I went in for a closer look, and the “growth” started moving around.

Now on the left…

 

…now on the top of the flower.

Definitely some sort of insect.

I learned later that this is a “Camouflaged Looper,” the larval form of a Wavy-lined Emerald moth.

One evening I took the kayak out and paddled slowly around the edge of the pond.

View from the kayak.

A White-eyed Vireo, a bird I hear all the time but rarely see, came out to see what that strange blue form was.

White-eyed Vireo.

And I was able to sneak up on a Plain-bellied Watersnake.

Plain-bellied Watersnake.

One night I went out with a strong flashlight, and snuck up on some frogs.

Southern Leopard Frog.

Each day of the bioblitz, I spent about two hours taking pictures, and then another hour editing and uploading the photos.

All of the information for this bioblitz was gathered on iNaturalist.  When you upload your pictures, suggested identifications appear, at different levels of taxonomy.  You can select the species if you know it, or something more general like genus or order.  Then other people can agree with your identification, or provide you a better one.

I have been slowly learning the species on our farm over the 11 years we have lived here.  For this bioblitz, I submitted observations for 82 species (I would have thought I could easily get more! — I know where all the plants are, and where lots of species hang out), and I already knew the names of 58 of them.  My “unknown” observations were identified by helpful people, and that was also part of the fun.  Where else would I learn of names like Fractured Western Snout, Speckled Lamplighter, Queen’s Delight,  Zizotes Milkweed, Arrowhead Spiketail —

and my favorite, Bent-shielded Besieger Wasp, whose Latin name is even better — Gnamptopleta obsidianator.

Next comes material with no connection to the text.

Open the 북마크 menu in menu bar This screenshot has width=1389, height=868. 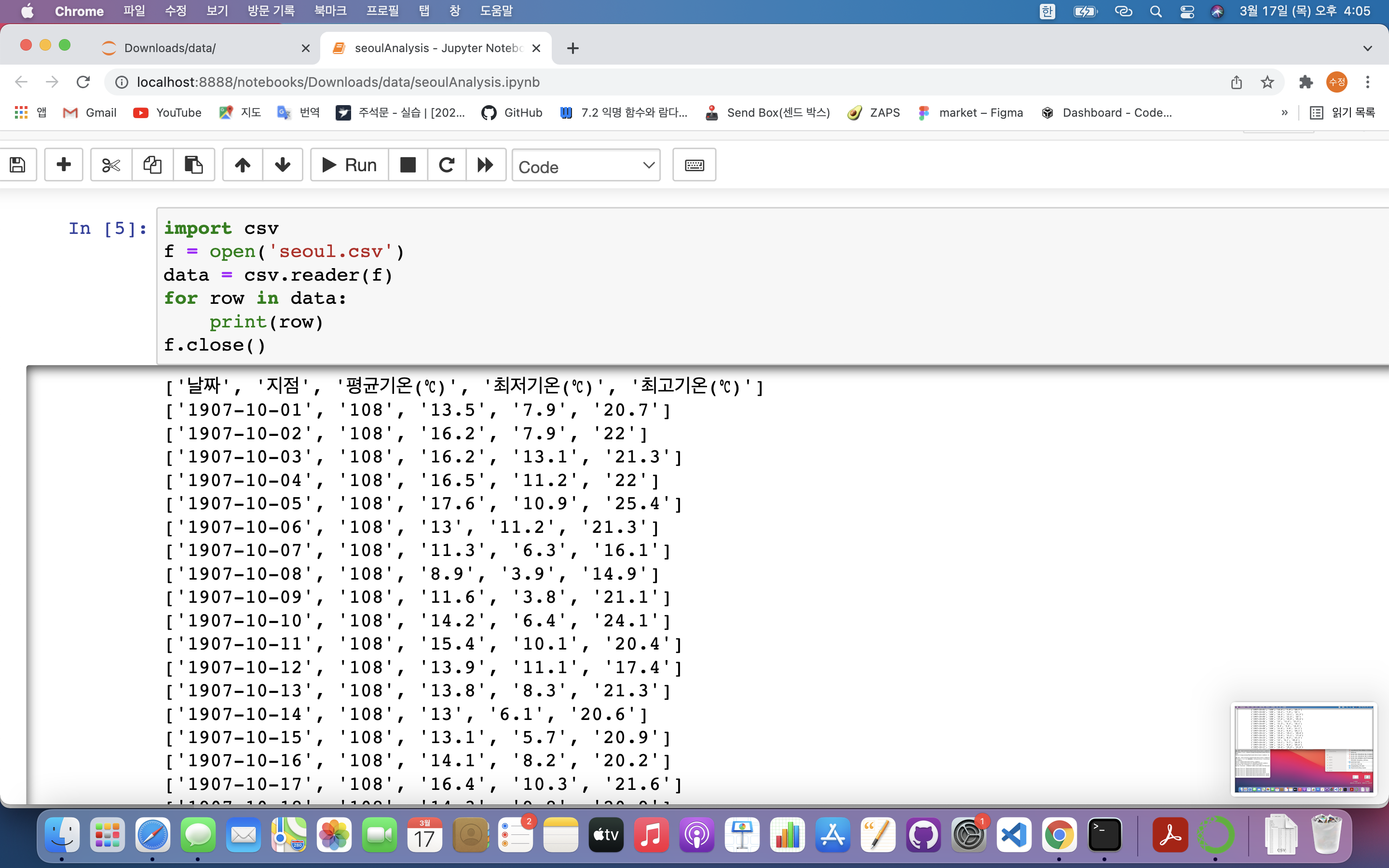[x=330, y=11]
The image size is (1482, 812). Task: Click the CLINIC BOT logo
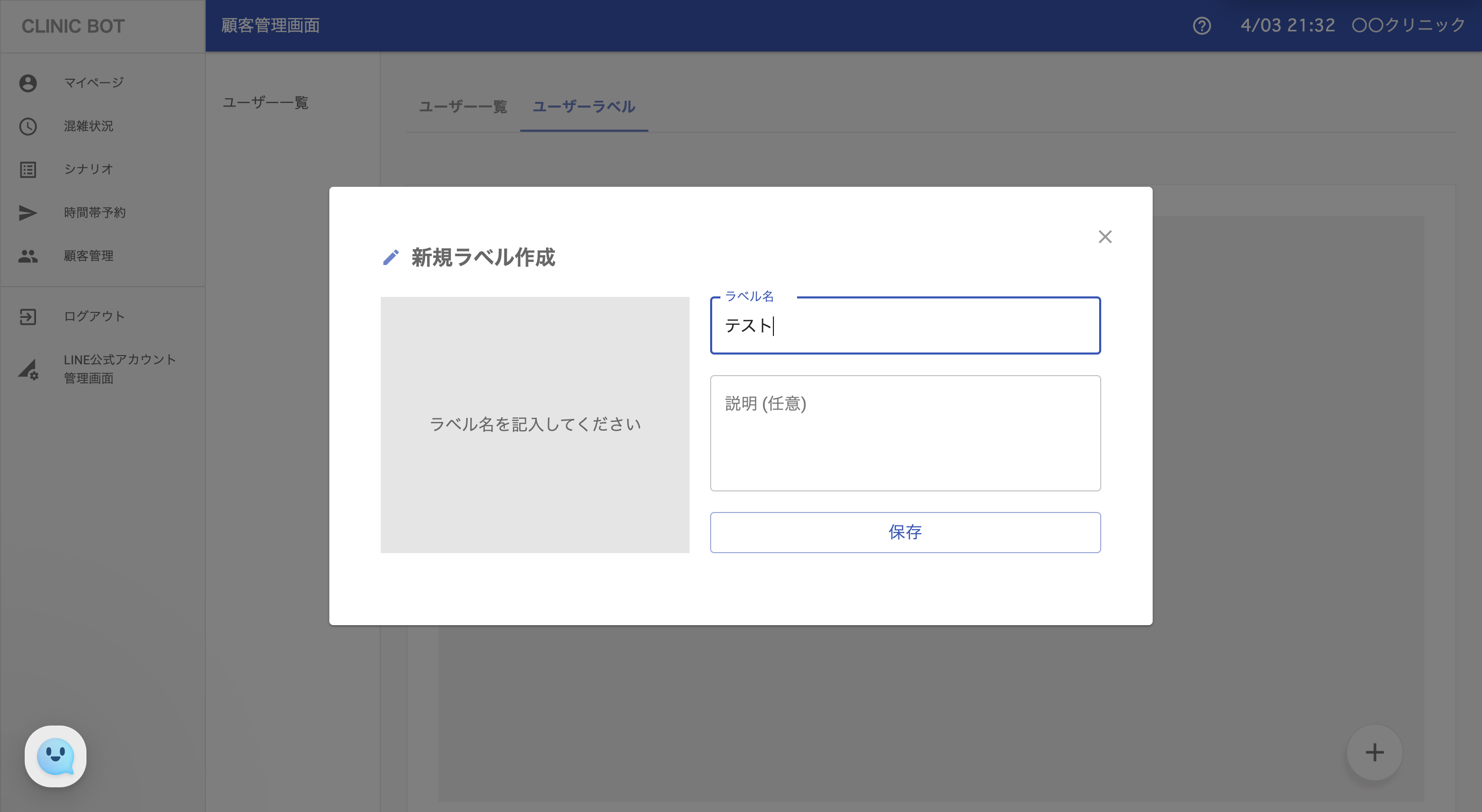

I did have some frustrations with this bioblitz as well — a Western Ratsnake showed up a day too early to be counted; regular residents refused to show up, or they moved too quickly for me to get a picture, so I couldn’t count them; it wasn’t the right time of year for lots of species to be here.

I don’t think I discovered anything that will send the project’s coordinators into a tizzy of joy, but for me the time was well worth it — I learned a lot of new species, and the focused time in nature gave me a welcome mental break.